3 Reasons Why You Should Only Attend a Coding School with Deferred Tuition

The Cohort
Written by:
App Academy
Published on:
April 5, 2018

Explore the top reasons why opting for a coding bootcamp with deferred tuition can be a beneficial choice. This includes financial flexibility, risk reduction, and potential for higher return on investment.

Deferred tuition could change the world of education. That’s what Course Report, one of the top coding bootcamp review sites, has said about App Academy’s innovative tuition model. While App Academy also offers students the ability to pay for tuition up-front, Course Report says you should seriously consider deferment because it makes the most financial sense.

We can’t disagree with that assessment.

Waiting to pay until after you’re hired is a powerful thing because it significantly reduces economic barriers to education. Where some students who have cash in-hand are able to attend any program, most can’t or won’t because they don’t have the resources. As an example, a Course Report demographics study from December 2017 found 42 percent of bootcamp students, such as homemakers, students, and the unemployed, didn’t have a full-time job before attending. This group largely doesn’t have available funds to pay for most bootcamps that charge anywhere from $15,000-$20,000 upfront..

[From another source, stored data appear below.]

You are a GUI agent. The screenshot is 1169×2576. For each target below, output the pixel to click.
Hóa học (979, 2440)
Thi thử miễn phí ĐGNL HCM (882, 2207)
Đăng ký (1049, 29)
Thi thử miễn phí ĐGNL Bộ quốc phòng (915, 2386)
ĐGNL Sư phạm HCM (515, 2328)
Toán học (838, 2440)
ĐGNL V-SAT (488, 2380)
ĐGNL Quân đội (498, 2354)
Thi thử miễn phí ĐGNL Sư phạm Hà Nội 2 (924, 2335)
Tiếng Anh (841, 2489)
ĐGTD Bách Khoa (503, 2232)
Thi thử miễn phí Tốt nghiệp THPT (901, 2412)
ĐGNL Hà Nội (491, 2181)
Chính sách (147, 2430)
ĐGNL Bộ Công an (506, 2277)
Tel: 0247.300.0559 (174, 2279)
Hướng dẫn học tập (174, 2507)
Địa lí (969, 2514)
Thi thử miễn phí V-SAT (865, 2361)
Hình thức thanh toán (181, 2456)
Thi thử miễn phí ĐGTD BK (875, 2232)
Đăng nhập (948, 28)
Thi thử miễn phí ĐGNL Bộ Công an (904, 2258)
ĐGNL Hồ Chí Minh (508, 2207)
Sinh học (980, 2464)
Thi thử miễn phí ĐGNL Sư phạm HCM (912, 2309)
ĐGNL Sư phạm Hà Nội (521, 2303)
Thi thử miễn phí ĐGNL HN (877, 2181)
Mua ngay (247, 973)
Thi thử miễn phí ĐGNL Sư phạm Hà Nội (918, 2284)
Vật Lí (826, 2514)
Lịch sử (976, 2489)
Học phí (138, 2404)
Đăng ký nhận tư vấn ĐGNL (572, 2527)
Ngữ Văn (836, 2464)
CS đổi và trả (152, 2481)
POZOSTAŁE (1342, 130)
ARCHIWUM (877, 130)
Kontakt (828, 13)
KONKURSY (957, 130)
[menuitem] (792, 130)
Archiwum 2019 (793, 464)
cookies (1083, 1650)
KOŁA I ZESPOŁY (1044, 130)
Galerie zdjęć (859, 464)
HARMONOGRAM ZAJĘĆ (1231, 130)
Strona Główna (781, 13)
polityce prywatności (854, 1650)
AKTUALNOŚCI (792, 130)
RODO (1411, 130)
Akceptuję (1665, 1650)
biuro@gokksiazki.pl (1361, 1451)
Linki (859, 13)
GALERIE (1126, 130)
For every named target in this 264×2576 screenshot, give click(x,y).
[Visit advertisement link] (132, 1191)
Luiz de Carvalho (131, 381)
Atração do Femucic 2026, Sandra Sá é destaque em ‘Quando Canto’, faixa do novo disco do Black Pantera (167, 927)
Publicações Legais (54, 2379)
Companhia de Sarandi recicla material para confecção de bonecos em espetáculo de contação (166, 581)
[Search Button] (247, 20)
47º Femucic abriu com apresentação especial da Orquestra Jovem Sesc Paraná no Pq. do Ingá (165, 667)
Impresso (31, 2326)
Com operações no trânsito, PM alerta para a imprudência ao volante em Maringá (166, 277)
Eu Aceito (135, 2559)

From App Academy’s end, we’ve taught thousands of people who have explicitly told us they wouldn’t have made the jump into programming without it. Their educational background is varied but uniformly tell a story that reveals their serious economic need before the bootcamp.

One of our students was a college graduate whose first job was as as freelance musician making less than $20,000 a year. For a few years, he spent most of the money he made on paying off loans, food, and rent in a metropolitan area. When he decided to change his life and get into coding, he had no bank savings to speak of. But he was able to get enough money for the down payment and to get him through the program in terms of food and housing, betting he’d be able to make up the money through his first job as a programmer. And he was right. His first job paid him $100,000, allowing him to pay off his education in less than a year.  

In lieu of full deferment options, some bootcamps offer financial aid or private scholarships, but we’ve found these aren’t generous enough for individuals in low income brackets. With the average bootcamp costing about $11,500 on average, and many on the upwards of $20,000, scholarships worth two-three thousand dollars per student — and without high job placements numbers or guarantees — are a scary proposition.

When considering the rise in cost of living and the fact that salaries at most non-tech companies have failed to keep up, income drivers like deferred tuition are a very viable option.

Here are three of the main reasons objective reviewers like Course Report say you should think about deferment.

  • You don’t have cash: People with limited financial resources can be squeezed by the total upfront cost of a bootcamp, which includes costs of living, like rent and food, as well as opportunity costs, like salary lost while you study.
  • Financing is difficult or non-existent: Some upfront-payment schools offer partnerships with companies that lend money to fund tuition, but taking out loans is usually a separate, involved process. Loans can also rise in interest and add more money to total cost students should be paying.
  • Low financial risk for students: App Academy takes on the risk of educating a student before receiving full-compensation because the school believes its curriculum is so strong it will lead to high-paying jobs for its students. And it does. App Academy has the highest starting salary for graduates of bootcamps and places most all of them in jobs within a year. The school was also the first bootcamp to implement the deferred tuition model, in 2012, and has more experience making it work for its students.

So what’s App Academy’s main deferment program? There are two options:

Students are required to pay a refundable $3,000 deposit, though that amount can be lowered if accepted into App Academy’s Deposit Assistance Program. Only once you’re hired, earning a compensation of over $50,000 as a software engineer, will you be required to pay tuition ($28,000 of the alum’s first-year salary). And that’s it. Over two-thousand people have gone through the program in this way.